If you wanted to stay on the north bank, Hammersmith Bridge and its neighbourhood is as good a spot as any. The Upper and Lower Malls plus the Dove Pier close by on the far side of the Bridge have food and drink while the race is nearing the 2-mile mark, a little under halfway. For transport look to Hammersmith or Ravenscourt Park tubes and then a short walk to the riverside.

Once through Hammersmith the Thames Path takes you into Chiswick Mall. Still an urban feel to this side, but the mood is changing as you approach the Riverside Sports Ground. There's plenty of greenery and a promenade along the bank, but you'll probably need to bring your own refreshment unless food stalls set up camp.

The Thames Path takes another detour from the river around Barnes Railway Bridge and back past boat houses such as Thames Tradesmen. Only the foolish, or perhaps a journalist writing about the Boat Race course, would try to walk along a track right next to the river! Your shoes and legs are probably guaranteed a mud bath at any time of the year!

Perseverance brings the finish and Chiswick Bridge in sight. Crossing the bridge takes you into Mortlake with the choice of Mortlake or Barnes Bridge rail stations as transport.

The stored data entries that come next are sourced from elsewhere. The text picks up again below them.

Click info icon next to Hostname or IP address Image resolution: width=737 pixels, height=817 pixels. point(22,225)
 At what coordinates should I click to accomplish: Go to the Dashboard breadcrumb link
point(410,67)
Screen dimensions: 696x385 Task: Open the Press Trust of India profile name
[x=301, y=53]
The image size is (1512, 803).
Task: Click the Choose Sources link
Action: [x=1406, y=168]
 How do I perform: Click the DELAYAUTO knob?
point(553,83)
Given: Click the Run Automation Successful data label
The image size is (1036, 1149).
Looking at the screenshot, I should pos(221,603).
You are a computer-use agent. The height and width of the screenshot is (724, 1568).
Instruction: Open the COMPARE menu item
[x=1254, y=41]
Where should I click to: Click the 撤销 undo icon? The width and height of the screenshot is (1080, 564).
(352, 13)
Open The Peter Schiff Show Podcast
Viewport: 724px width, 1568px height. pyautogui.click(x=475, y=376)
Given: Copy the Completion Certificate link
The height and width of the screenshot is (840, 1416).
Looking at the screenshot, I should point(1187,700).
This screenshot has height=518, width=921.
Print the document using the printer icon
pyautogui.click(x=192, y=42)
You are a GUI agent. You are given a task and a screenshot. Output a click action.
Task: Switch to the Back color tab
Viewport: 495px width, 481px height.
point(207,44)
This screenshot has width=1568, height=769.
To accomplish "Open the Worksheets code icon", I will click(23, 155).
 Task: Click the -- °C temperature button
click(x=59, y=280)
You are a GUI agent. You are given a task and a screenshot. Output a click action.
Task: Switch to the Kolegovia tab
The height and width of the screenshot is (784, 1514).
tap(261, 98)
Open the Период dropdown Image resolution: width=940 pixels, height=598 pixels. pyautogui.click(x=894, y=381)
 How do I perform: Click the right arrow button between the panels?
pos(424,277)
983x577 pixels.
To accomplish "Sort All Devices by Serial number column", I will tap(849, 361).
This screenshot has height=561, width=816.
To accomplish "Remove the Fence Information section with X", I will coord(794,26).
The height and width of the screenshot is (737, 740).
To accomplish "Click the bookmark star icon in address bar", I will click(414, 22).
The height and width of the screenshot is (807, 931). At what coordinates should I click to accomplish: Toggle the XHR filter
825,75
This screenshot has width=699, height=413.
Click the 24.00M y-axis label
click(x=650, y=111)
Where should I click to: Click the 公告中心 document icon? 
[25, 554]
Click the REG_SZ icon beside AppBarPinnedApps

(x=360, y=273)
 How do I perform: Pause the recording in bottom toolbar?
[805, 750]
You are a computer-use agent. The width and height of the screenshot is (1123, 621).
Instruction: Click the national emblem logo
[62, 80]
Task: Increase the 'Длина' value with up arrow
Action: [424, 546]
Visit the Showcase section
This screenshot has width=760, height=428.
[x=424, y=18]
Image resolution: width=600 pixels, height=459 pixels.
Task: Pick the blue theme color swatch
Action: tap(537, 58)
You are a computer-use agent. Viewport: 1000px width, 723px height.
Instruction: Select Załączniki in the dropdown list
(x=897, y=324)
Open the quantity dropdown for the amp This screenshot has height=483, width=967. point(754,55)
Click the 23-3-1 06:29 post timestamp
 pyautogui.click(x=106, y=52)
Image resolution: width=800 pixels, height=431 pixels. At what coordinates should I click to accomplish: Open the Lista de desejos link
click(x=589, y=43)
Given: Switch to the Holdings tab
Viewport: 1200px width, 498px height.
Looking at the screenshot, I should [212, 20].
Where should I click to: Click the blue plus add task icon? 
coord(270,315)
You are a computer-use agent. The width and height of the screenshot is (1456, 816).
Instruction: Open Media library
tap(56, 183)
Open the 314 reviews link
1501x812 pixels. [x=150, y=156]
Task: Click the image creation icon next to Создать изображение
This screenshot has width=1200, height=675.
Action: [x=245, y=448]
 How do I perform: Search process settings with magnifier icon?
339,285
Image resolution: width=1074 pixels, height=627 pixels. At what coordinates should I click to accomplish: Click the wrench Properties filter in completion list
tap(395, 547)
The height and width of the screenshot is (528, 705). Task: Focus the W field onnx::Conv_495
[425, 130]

There are cycle paths on both sides of the river. Surrey offers the clearer run, though the mudguards will be useful at times. On the Middlesex or northern bank there are brief areas where cyclists are requested to dismount, such as through some residential sections of Chiswick Mall. Yet remember that the riverside will hardly be empty on race day, so anyone on a bike can't expect to zip around at will!

Public Toilets

Aside from conveniences offered by pubs and restaurants along the course, there are two public toilets, both at or near the start: in Bishop's Park on the Middlesex bank by Putney Bridge, go into the Park and look for "The Aviary." If in doubt consult the Park plan where the toilets are marked - they're within a couple of minutes' walk. On the Surrey bank, once you're walking up from the start there is a toilet some 10 minutes away on Putney embankment, in between the Recycling Centre and the Wandsworth Youth River Club.